Stored records
........
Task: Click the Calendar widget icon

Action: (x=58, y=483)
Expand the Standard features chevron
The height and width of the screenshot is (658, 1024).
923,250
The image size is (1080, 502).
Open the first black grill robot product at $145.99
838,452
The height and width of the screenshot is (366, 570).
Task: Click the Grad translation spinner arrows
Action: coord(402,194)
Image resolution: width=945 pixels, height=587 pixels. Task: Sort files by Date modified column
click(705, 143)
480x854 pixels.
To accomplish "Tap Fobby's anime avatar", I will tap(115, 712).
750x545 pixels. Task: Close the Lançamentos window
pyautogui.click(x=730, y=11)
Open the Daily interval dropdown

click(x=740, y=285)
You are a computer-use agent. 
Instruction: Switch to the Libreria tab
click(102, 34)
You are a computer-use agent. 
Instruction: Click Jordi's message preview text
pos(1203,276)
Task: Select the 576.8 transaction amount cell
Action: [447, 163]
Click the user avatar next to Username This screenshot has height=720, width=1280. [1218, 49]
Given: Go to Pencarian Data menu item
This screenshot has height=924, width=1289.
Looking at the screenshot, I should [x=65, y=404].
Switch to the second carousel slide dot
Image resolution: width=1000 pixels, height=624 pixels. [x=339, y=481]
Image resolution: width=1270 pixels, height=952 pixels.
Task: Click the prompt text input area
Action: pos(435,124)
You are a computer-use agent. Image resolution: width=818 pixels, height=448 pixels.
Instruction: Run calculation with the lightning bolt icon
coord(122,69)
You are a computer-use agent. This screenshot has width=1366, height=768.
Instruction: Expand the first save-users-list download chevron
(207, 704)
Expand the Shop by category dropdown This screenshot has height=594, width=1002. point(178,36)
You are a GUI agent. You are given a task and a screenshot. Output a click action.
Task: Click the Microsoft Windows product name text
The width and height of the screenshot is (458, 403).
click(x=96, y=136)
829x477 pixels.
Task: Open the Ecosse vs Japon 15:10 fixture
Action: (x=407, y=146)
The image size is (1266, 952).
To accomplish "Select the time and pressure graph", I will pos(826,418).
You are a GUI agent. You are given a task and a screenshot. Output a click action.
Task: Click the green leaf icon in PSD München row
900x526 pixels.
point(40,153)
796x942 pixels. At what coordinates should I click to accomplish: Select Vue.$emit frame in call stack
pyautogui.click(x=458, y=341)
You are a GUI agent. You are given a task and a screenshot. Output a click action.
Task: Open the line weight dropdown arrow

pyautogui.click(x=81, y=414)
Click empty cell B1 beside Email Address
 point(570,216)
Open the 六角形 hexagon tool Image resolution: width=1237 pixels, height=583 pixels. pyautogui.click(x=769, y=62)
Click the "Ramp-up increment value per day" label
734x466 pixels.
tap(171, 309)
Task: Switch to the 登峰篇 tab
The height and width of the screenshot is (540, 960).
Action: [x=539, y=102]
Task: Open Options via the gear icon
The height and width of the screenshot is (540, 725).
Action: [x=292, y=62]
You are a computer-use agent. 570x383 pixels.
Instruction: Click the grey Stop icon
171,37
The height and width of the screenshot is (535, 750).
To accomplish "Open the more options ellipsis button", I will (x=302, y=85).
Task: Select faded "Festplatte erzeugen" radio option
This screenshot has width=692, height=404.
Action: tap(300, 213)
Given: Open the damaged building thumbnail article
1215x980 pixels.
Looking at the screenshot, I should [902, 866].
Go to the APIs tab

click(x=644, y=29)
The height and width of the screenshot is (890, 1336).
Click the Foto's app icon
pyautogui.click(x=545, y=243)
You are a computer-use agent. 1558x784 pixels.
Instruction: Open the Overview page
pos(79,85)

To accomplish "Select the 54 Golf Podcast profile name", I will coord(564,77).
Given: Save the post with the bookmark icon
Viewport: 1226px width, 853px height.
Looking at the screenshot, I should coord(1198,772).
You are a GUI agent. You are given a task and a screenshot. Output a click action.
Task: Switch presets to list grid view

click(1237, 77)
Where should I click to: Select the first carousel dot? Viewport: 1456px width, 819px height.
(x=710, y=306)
........
## Task requirements
Write out the data again in full. Match it exactly.

## Result of the task
Task: Click the Calendar widget icon

Action: (x=58, y=483)
Expand the Standard features chevron
The height and width of the screenshot is (658, 1024).
923,250
The image size is (1080, 502).
Open the first black grill robot product at $145.99
838,452
The height and width of the screenshot is (366, 570).
Task: Click the Grad translation spinner arrows
Action: coord(402,194)
Image resolution: width=945 pixels, height=587 pixels. Task: Sort files by Date modified column
click(705, 143)
480x854 pixels.
To accomplish "Tap Fobby's anime avatar", I will tap(115, 712).
750x545 pixels. Task: Close the Lançamentos window
pyautogui.click(x=730, y=11)
Open the Daily interval dropdown

click(x=740, y=285)
You are a computer-use agent. 
Instruction: Switch to the Libreria tab
click(102, 34)
You are a computer-use agent. 
Instruction: Click Jordi's message preview text
pos(1203,276)
Task: Select the 576.8 transaction amount cell
Action: [447, 163]
Click the user avatar next to Username This screenshot has height=720, width=1280. [1218, 49]
Given: Go to Pencarian Data menu item
This screenshot has height=924, width=1289.
Looking at the screenshot, I should [x=65, y=404].
Switch to the second carousel slide dot
Image resolution: width=1000 pixels, height=624 pixels. [x=339, y=481]
Image resolution: width=1270 pixels, height=952 pixels.
Task: Click the prompt text input area
Action: pos(435,124)
You are a computer-use agent. Image resolution: width=818 pixels, height=448 pixels.
Instruction: Run calculation with the lightning bolt icon
coord(122,69)
You are a computer-use agent. This screenshot has width=1366, height=768.
Instruction: Expand the first save-users-list download chevron
(207, 704)
Expand the Shop by category dropdown This screenshot has height=594, width=1002. point(178,36)
You are a GUI agent. You are given a task and a screenshot. Output a click action.
Task: Click the Microsoft Windows product name text
The width and height of the screenshot is (458, 403).
click(x=96, y=136)
829x477 pixels.
Task: Open the Ecosse vs Japon 15:10 fixture
Action: (x=407, y=146)
The image size is (1266, 952).
To accomplish "Select the time and pressure graph", I will pos(826,418).
You are a GUI agent. You are given a task and a screenshot. Output a click action.
Task: Click the green leaf icon in PSD München row
900x526 pixels.
point(40,153)
796x942 pixels. At what coordinates should I click to accomplish: Select Vue.$emit frame in call stack
pyautogui.click(x=458, y=341)
You are a GUI agent. You are given a task and a screenshot. Output a click action.
Task: Open the line weight dropdown arrow

pyautogui.click(x=81, y=414)
Click empty cell B1 beside Email Address
 point(570,216)
Open the 六角形 hexagon tool Image resolution: width=1237 pixels, height=583 pixels. pyautogui.click(x=769, y=62)
Click the "Ramp-up increment value per day" label
734x466 pixels.
tap(171, 309)
Task: Switch to the 登峰篇 tab
The height and width of the screenshot is (540, 960).
Action: [x=539, y=102]
Task: Open Options via the gear icon
The height and width of the screenshot is (540, 725).
Action: [x=292, y=62]
You are a computer-use agent. 570x383 pixels.
Instruction: Click the grey Stop icon
171,37
The height and width of the screenshot is (535, 750).
To accomplish "Open the more options ellipsis button", I will (x=302, y=85).
Task: Select faded "Festplatte erzeugen" radio option
This screenshot has width=692, height=404.
Action: tap(300, 213)
Given: Open the damaged building thumbnail article
1215x980 pixels.
Looking at the screenshot, I should [902, 866].
Go to the APIs tab

click(x=644, y=29)
The height and width of the screenshot is (890, 1336).
Click the Foto's app icon
pyautogui.click(x=545, y=243)
You are a computer-use agent. 1558x784 pixels.
Instruction: Open the Overview page
pos(79,85)

To accomplish "Select the 54 Golf Podcast profile name", I will coord(564,77).
Given: Save the post with the bookmark icon
Viewport: 1226px width, 853px height.
Looking at the screenshot, I should coord(1198,772).
You are a GUI agent. You are given a task and a screenshot. Output a click action.
Task: Switch presets to list grid view

click(1237, 77)
Where should I click to: Select the first carousel dot? Viewport: 1456px width, 819px height.
(x=710, y=306)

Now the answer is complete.